Stock price chat is an experiment in intent driven instruction and RaG(Retrevial augmented generation) for answer plain text querries for stock prices. This model only handles getting a single stock price from yfinance and replies in plain english. There are a few finance specific models, like FinGPT and BloombergGPT but to our knowledge they primarly focus static data.
Stock Price Chat is designed to extract live and historic information. The model primarily demonstrates a level of NER and translation, taking plain english stock names and converting them to tickers. And NER extracting the plain text date. The model also demonstrates the ability to transform plain text in uniform and structured json to send to an API, without need to explicity describe the api in the system context. Lasty the model demonstrates the ability to extract appropriate information based on a user input from a CSV returned by an API.
The base model is Llama 2 7B.
The Lora adapter and tokenizer are available here: https://huggingface.co/winddude/stock_price_chat/blob/main/README.md. Be sure to copy the 3 tokenizer files over the base Llama tokenizer, as it has special tokens added needed for the intent/action loop and prompting.
Stock price chat is a fine tuned LORA on Llama 2 7B. It was trained for 3 epocs with NooForge(https://github.com/Nootka-io/nooForge) (yet to be released), which builds on Huggingface Transformers and PEFT.
Config file for packing and tokenization with NooForge: https://github.com/getorca/stock_price_chat/blob/main/training_scripts/stc_config.yml
Bash script for training with NooForge: https://github.com/getorca/stock_price_chat/blob/main/training_scripts/finetune_spc_01.sh
The training data consits of ~12000 rows of prompt, action, knowledge and response sets. in the following format:
{"prompt":"What was Air Products and Chemicals worth ?","action":"{\"action\": \"qStock\", \"params\": {\"symbol\": \"APD\", \"date\": \"1 year ago\"}}","knowledge":"Date,Open,High,Low,Close,Volume,Dividends,Stock Splits\n2022-07-12 00:00:00-04:00,234.68,235.17,229.85,231.93,2143400,0.0,0.0\n2022-07-13 00:00:00-04:00,228.33,230.23,226.41,227.99,891700,0.0,0.0\n2022-07-14 00:00:00-04:00,225.0,225.34,218.88,221.98,2059600,0.0,0.0\n","response":"The stock price of Air Products and Chemicals, Inc(APD) is 221.98 on Friday, July 15, 2022.","meta_data":{"context_date":"2023-07-15T00:00:00","date_string":"1 year ago","parsed_date":"2022-07-15T00:00:00","stock":{"symbol":"APD","name":"Air Products and Chemicals, Inc","short_name":"Air Products and Chemicals","currency":"USD"},"error":false}}
The training data is available here:
- https://github.com/getorca/stock_price_chat/blob/main/data_out/cleaned_eval_stock_prices.jsonl
- huggingface: https://huggingface.co/datasets/winddude/stock_price_chat_ds/blob/main/stock_prices_cleaned.jsonl
- packed and tokenized for training: https://huggingface.co/datasets/winddude/stock_price_chat_ds/tree/main/stock_prices_tokenized.hf in arrow format
30 Prompt templates combine with 16 date formats to create a wide variety of prompt inputs. Combined with 808 US based larged cap stocks. The list of large cap stocks is pulled from FinanceDatabase(https://github.com/JerBouma/FinanceDatabase). Random dates are chosen for each sample between 2020-10-01 and 2023-08-15. A context_dates
is also set between this two dates and used to "free dates" like: "last week", "yesterday", etc.

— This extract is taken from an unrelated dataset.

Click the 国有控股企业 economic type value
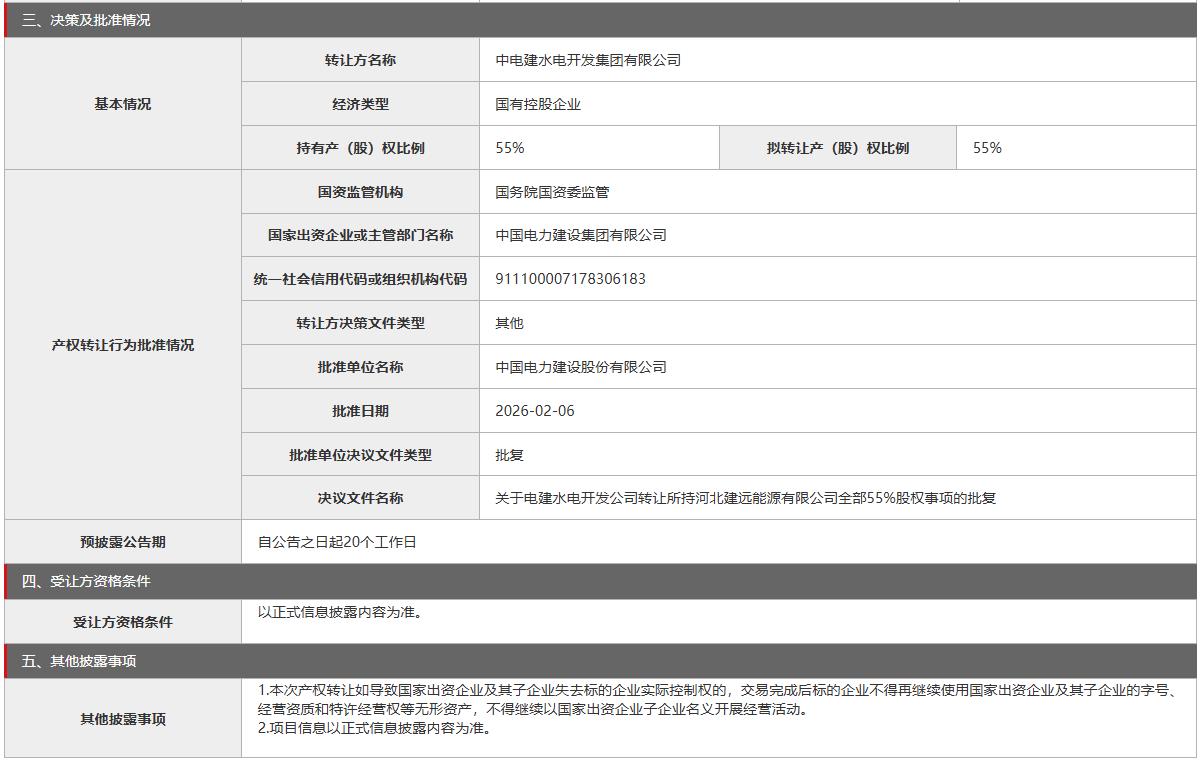The width and height of the screenshot is (1203, 765). click(x=538, y=104)
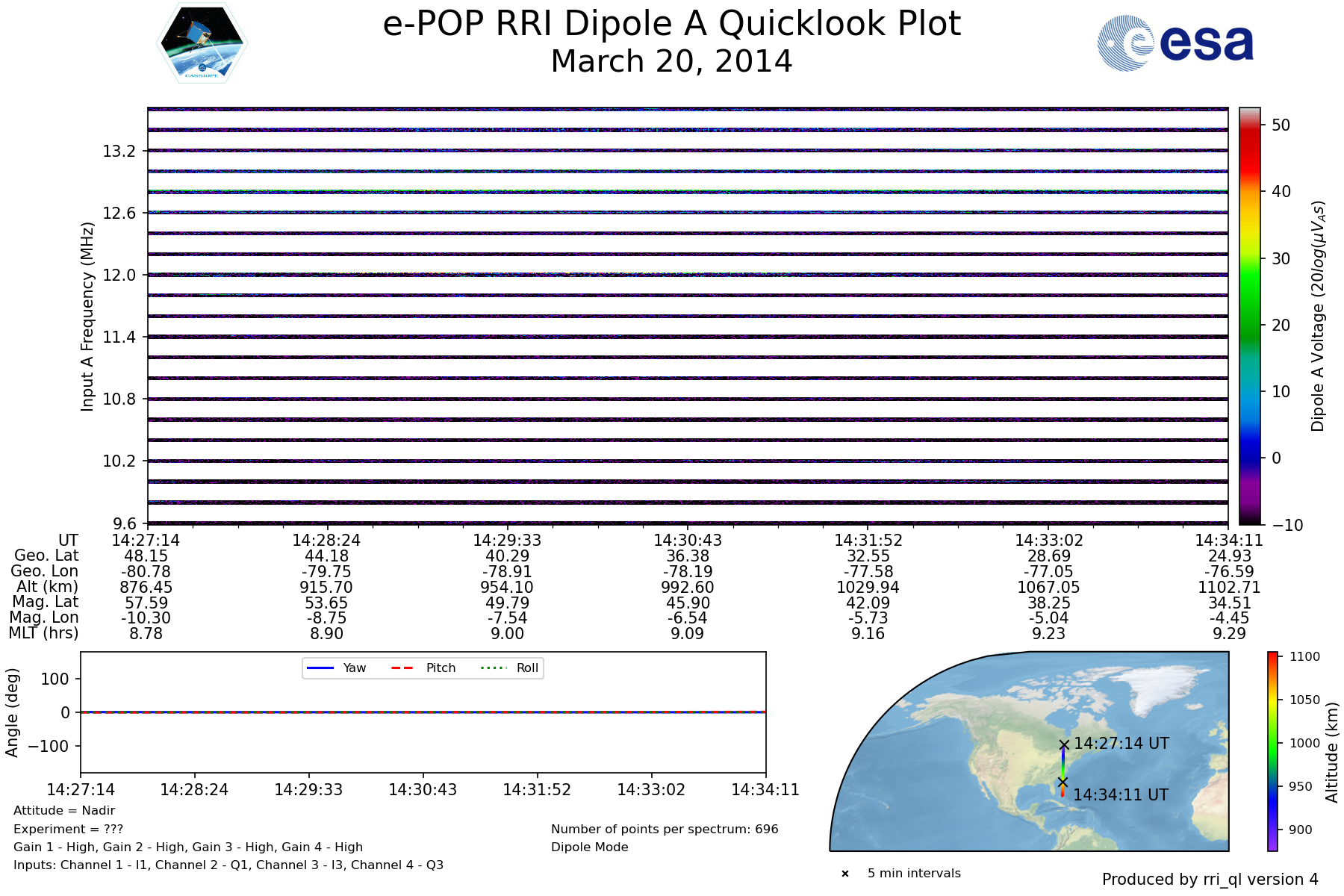Click the colored satellite ground track on map
Image resolution: width=1344 pixels, height=896 pixels.
[x=1063, y=763]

yFinance is used to return knowedge, and augment into the training data.
To recreate the non-tokenized training data use https://github.com/getorca/stock_price_chat/blob/main/stock_prices.ipynb.
The inference script can be found here: https://github.com/getorca/stock_price_chat/blob/main/inference.py. And example of calling it can be found at the bottom of the file in the if __name__ == '__main__':
block. Further examples can be found in the eval script. All that is needed to call the model is a input
and a context_date
, eg:
from datetime import datetime
from inference import Inference
context_date = datetime.now()
chat_history = [{
'input': 'What is the price of NVIDA today?'
}]
response = inference.do_chat(chat_history, context_date=context_date)
You will need to change base_model_path
and peft_model_path
to reflect the location on your system.
note: although chat_history
is a list only 1 should be sent at a time
The response is returned with the chat_history
with the action
, knowledge
, and response
objects included. Only the response should be disabled to the user, but action
and knowledge
should be available to the user for transparency.
1 - The user input is sent to the finetuned price chat model. 2 - The model will either return an action or a response. 3 - If an action is returned, it is sent to the appropriate api wrapper via the actionIntent.
- actions are returned as a json string in the following format:
{ 'action': actionIntent, 'params': {params}}
4 - The response from the API is sent back to the model asknowledge
with theuser input
andaction
messages. In this case the response is sent as CSV. 5 - The model uses the the entire constructed response to extract the information and return aresponse
.
graph TD;
in[User Input] --> pcm[Price Chat Model]
pcm --> con{Action?}
con --> |Yes| yF[yFinance Function] --> pcm
con --> |No| r[Response]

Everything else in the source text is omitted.